> [Supplied data]
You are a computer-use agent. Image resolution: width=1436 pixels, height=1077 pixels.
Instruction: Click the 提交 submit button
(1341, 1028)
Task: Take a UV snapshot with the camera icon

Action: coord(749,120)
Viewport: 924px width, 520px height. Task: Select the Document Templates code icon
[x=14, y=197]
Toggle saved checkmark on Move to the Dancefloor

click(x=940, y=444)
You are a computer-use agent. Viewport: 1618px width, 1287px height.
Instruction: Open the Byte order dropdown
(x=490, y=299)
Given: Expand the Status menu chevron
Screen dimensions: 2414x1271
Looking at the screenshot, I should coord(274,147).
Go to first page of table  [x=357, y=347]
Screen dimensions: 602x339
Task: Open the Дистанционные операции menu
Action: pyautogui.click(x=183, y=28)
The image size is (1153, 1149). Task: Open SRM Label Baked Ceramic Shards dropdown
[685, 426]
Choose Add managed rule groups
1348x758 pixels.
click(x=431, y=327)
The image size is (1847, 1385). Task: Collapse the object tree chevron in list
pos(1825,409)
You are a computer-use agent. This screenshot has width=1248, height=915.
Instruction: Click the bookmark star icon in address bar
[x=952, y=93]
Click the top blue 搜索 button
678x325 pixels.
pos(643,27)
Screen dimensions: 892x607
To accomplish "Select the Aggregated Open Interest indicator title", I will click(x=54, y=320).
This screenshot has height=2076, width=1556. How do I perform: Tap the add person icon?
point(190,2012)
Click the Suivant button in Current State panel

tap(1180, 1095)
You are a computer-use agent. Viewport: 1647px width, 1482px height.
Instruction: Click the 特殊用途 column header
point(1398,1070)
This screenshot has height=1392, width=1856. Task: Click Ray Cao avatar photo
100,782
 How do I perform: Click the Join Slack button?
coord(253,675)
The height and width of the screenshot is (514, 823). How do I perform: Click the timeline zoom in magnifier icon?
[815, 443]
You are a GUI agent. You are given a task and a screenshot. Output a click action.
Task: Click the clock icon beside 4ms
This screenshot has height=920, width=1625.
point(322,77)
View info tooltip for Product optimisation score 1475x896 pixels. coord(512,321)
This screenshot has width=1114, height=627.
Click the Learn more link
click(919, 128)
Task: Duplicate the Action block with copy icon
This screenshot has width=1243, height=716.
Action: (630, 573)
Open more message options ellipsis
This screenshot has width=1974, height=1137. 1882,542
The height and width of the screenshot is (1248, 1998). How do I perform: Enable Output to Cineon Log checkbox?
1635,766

> [About this task]
A single number is the answer here: the count of lines in the listing that hold the string "agent".

> [Solution to the problem]
5